It may not be duck or wabbit season, but as warm weather moves Northward, it’s beginning to be rattlesnake season. In fact, according to the Arizona Game and Fish Department, April is the month when most rattlesnake bites occur in that state … and this year has been no exception. With April not over at the time of this writing, there have already been 39 reported snakebite victims in Arizona alone. As you may know, rattlesnakes live in almost every U.S. state, so if you’re heading outdoors this spring, chances are very good that you’ll encounter one of these “crotalids” (the scientific name for the various species of rattlers).
The good news is that you probably won’t know about the encounter. Rattlesnakes, like all venomous North American snakes, would vastly prefer to avoid you rather than attack you. Venom is a “metabolically expensive” secretion for the snake—it costs them energy to make, and they can only make so much. Generally, they would prefer to save that venom for a critter that’s actually small enough to eat (e.g., not you). But if you find that of little comfort, here are some things you can do to avoid a rattlesnake bite.
Don’t Be Drunk
According to this study from the Western Journal of Medicine, the most common state in which rattlesnake-bite victims are found is “drunk.” Furthermore, it appears that the most common reason for said drunk person to have been bitten is that they attempted to handle the snake. In fact, “Forty percent (12/30) of all subjects were noted to have alcohol use as a factor that preceded the bite. All alcohol-related snakebite victims were nonprofessional unskilled handlers, participating in some form of recreational snake handling.”

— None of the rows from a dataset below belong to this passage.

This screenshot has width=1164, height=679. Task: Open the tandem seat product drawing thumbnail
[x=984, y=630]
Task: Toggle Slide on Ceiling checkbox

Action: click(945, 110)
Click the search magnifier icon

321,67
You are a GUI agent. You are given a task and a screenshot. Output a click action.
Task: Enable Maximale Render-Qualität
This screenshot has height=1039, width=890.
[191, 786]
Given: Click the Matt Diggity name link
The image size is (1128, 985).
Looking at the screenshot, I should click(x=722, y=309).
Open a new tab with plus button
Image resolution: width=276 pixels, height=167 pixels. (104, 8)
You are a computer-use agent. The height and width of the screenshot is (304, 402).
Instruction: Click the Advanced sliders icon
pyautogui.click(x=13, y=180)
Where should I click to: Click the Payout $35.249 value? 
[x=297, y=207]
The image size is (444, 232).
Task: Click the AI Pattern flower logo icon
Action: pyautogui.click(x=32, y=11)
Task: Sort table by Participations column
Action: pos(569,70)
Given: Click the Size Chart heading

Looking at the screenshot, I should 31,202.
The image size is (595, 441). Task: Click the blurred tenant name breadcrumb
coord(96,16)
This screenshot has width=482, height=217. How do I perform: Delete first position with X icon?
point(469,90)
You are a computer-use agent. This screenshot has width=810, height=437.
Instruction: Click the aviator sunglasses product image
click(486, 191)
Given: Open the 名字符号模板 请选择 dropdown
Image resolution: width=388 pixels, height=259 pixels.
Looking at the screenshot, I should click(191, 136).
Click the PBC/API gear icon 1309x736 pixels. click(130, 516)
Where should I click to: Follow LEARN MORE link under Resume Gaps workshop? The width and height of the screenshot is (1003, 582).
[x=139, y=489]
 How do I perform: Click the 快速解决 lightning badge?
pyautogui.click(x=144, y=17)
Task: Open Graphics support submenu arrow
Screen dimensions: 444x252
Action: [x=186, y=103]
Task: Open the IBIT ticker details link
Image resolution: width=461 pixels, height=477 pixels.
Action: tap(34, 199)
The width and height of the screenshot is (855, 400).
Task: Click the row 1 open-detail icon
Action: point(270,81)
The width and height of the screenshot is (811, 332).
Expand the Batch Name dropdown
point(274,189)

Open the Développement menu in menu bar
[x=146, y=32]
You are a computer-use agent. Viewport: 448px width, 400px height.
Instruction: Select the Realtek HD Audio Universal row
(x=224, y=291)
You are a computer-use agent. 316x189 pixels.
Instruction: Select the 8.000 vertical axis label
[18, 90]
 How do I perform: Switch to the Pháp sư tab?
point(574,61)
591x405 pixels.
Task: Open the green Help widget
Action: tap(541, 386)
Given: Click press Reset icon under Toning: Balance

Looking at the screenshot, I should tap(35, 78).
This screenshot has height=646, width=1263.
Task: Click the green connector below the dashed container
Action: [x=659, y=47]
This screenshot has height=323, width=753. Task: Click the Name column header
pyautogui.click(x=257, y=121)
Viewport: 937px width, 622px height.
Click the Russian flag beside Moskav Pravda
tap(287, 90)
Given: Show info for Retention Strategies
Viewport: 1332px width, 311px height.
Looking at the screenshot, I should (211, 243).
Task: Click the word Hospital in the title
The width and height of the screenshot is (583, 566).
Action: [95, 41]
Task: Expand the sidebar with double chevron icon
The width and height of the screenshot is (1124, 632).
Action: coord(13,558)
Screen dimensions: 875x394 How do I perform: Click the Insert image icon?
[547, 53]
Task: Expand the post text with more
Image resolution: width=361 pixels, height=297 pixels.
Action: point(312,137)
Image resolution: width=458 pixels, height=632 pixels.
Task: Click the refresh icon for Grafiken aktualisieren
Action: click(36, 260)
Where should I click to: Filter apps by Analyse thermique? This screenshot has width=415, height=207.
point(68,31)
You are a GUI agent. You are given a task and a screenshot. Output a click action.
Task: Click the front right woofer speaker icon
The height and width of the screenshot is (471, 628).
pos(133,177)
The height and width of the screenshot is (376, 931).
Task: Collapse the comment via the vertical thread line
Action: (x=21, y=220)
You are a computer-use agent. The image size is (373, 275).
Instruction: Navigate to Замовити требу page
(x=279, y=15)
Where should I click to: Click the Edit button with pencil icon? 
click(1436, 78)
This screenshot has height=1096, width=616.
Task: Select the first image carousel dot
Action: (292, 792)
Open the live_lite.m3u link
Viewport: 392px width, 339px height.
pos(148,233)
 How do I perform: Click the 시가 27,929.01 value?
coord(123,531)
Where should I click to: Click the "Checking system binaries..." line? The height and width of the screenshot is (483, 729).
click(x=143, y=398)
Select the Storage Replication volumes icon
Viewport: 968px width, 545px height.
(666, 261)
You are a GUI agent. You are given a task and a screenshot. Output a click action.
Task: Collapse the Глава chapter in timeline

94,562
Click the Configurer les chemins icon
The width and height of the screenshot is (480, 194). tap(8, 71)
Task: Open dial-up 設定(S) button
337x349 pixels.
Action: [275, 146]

Don’t Put Your Extremities Anywhere You Can’t See
The next most likely scenario in which a bite occurs is that a (presumably sober but perhaps inattentive) hiker or hunter accidentally spooks a snake. Although homo sapiens sapiens is definitely not on any rattler’s menu, they will bite if they feel threatened. And having a large, hairless, five-tentacled thing—your hand—suddenly appear next to them while they’re sleeping in a nice woodpile will make them feel threatened. One of the best ways to keep a snake from feeling threatened is to simply keep your hands and feet out of areas you can’t see. This is where a good, sturdy walking stick comes in handy; you can use it to poke around in the rockpiles and deadfalls before you walk through.
Leave it Alone & Don’t Try to Remove it Yourself
Although it’s probably an overstatement to say that rattlers are more afraid of us than we are of them, it’s absolutely true that the snake views us as predators. (As well they should.) So your best bet is to act like a predator that already had a decent meal and isn’t looking for trouble: Slowly back away from the snake, give it a wide berth and continue on your way. An agitated rattlesnake may hold its ground, but wildlife biologists say they’re extremely unlikely to chase you.
Keep an Eye on the Date and Time
Rattlesnakes, as cold-blooded animals, are most active when it’s warm. In southern deserts, rattlesnakes are most active March through October. During the spring, rattlesnakes are most active in the daylight hours. As the days become increasingly hot, usually around early May, rattlesnakes become more active at night. As warm weather moves north, you’ll see approximately the same “window of activity,” only later in the year.
Stay safe out there, and enjoy your time outdoors!